After that debacle, I ended up using a free ISBN with CreateSpace, because I did not want to spend any more money. However, when you purchase your ISBN through them, you can only use it on CreateSpace or Amazon. You can buy books from CreateSpace and then sell them independently, but you cannot take that ISBN and go to another POD or online store, because CreateSpace owns it.
Book creation process: The process of getting the book printed also differs slightly. Both the cover and the document have to be PDF, and before the book is printed it has to go through a 24 hour proofing process. Even after the book is proofed, if you want to make a change to it, even it’s a minor change, you have to delete the older version, upload the newer version, and then it has to go through the proofing process again. If there are any issues, your book will be rejected.

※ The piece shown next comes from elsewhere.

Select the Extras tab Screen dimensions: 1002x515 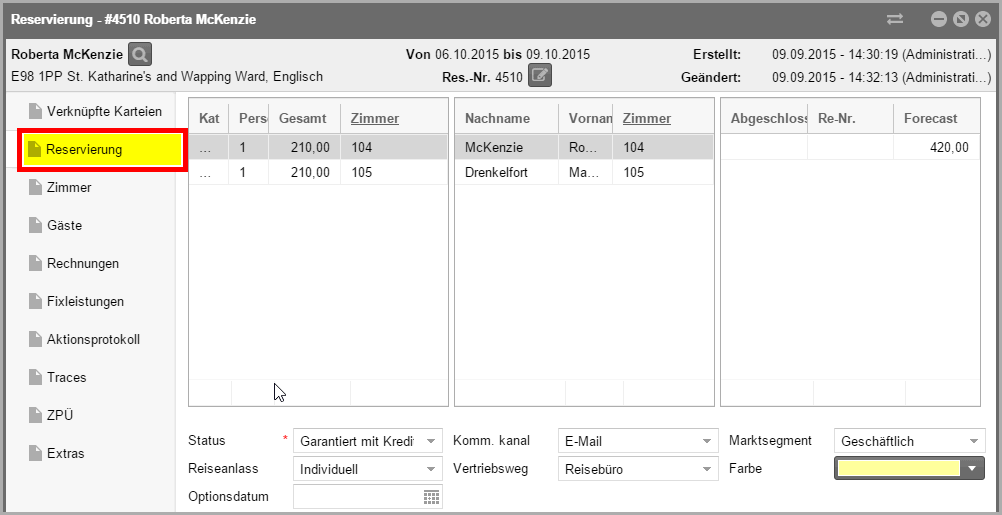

This can be potentially annoying, however if you read their guidelines beforehand, you can avoid that, and at the very least, it ensures quality control. Once your book has been approved, they recommend that you order a proof copy (which I also recommend) and once you are set to go, you can approve the copy. It takes around five business days, before your book appears on Amazon.
Miscellaneous: Now there are other things like Kindle—which you can also utilize—however I won’t go into that now, as that will be for a much longer discussion. My only advice is, if you are uploading your document and did not pay to have it converted for Kindle, use the word format NOT the PDF. Because Kindle is free-flowing, PDFs do not convert well on it, because the document is static. You will be shocked at how fucked up your document looks, especially if you have a lot of formatting, that did not convert well. I learned this, like all things, the hard way.

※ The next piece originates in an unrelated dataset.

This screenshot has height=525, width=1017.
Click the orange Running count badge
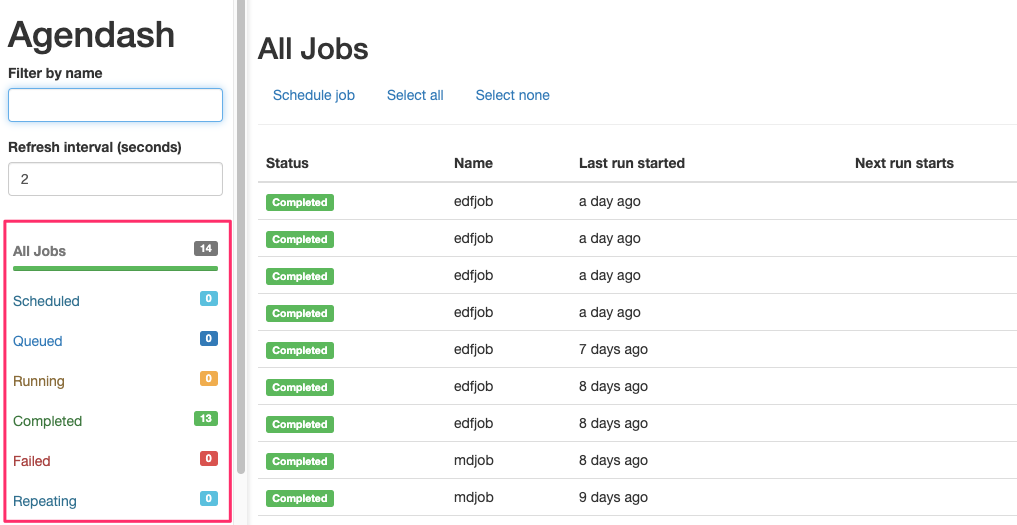(208, 378)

Aside from that their customer service was really good. You have the option of speaking to someone right away, or emailing them and getting a response within 24 hours. This was infinitely better than the four business days I got with Lulu.
My only significant complaint was the way in which my cover came out, but this has more to do with the nature of POD printers than CreateSpace in general. Although they do quite fine with black and white, in terms of color, the quality is not as great. I complained bitterly about this, but there was nothing I could do.
Based off my two experiences, thus far CreateSpace is the clear winner. Their service, the 70% royalty that they offer, the expanded distribution and availability on Amazon gives it a clear edge. However, like all things, it has its downside, and honestly my long term goal will be to have my own small press, where I can really control the process. You however have to choose what’s best for you.